USA Today Co., the publishing conglomerate formerly known as Gannet that runs both its namesake paper and over 200 additional media outlets, bars the Wayback Machine from archiving its work. “They’re able to pull together their story research because the Wayback Machine exists. At the same time, they’re blocking access,” Graham says.

A number of other major journalism organizations have also recently moved to restrict the Wayback Machine from archiving their stories, including The New York Times. According to analysis by the artificial-intelligence-detection startup Originality AI, 23 major news sites are currently blocking ia_archiverbot, the web crawler commonly used by the Internet Archive for the Wayback project. The social platform Reddit is too. Other outlets are limiting the project in different ways: The Guardian does not block the crawler, but it excludes its content from the Internet Archive API and filters out articles from the Wayback Machine interface, which makes it harder for regular people to access archived versions of its articles.

USA Today Co. spokesperson Lark-Marie Anton emphasized that “this effort is not about specifically blocking the Internet Archive” but instead part of the company’s broader efforts to block all scraping bots.

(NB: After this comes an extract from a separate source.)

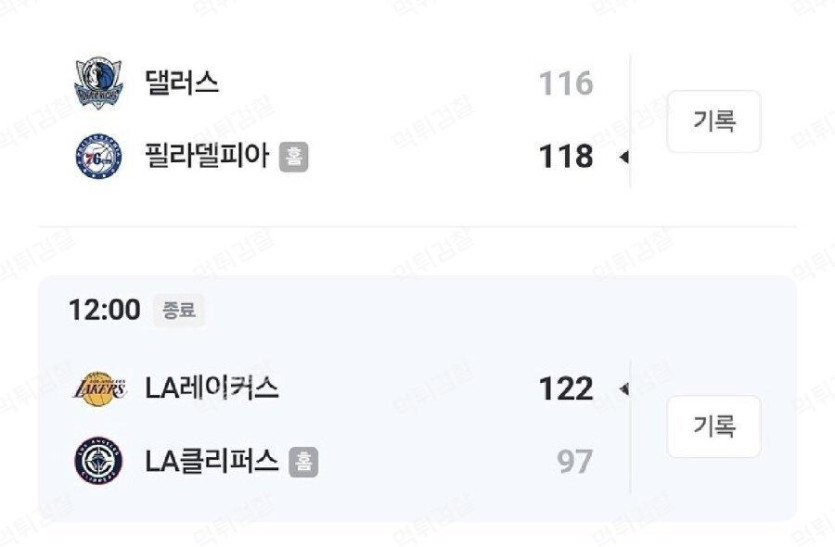
Task: Click the 홈 badge next to LA클리퍼스
Action: [304, 461]
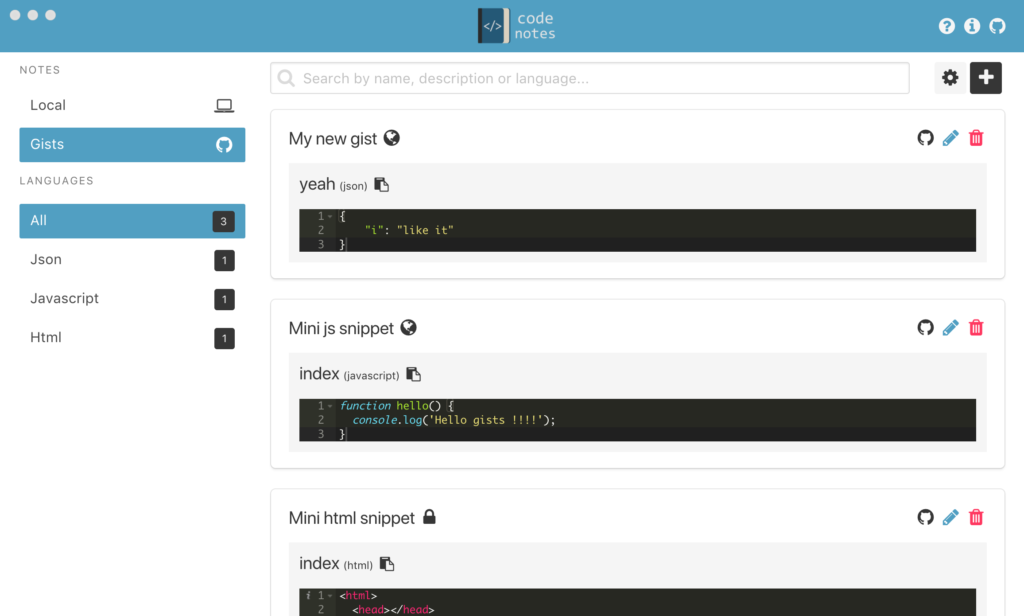Viewport: 1024px width, 616px height.
Task: Filter by Javascript language
Action: click(x=132, y=298)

…Reddit has previously said that concerns about AI also led it to block the Wayback Machine crawler. There’s an ongoing war between publishers and AI companies over the legality of AI tools training on their content without permission; many of the over 100 AI copyright lawsuits in the United States focus on this issue. Tech companies use content from all over the internet, and because the Wayback Machine offers such an extensive trove of material, it is considered a particularly appealing data source.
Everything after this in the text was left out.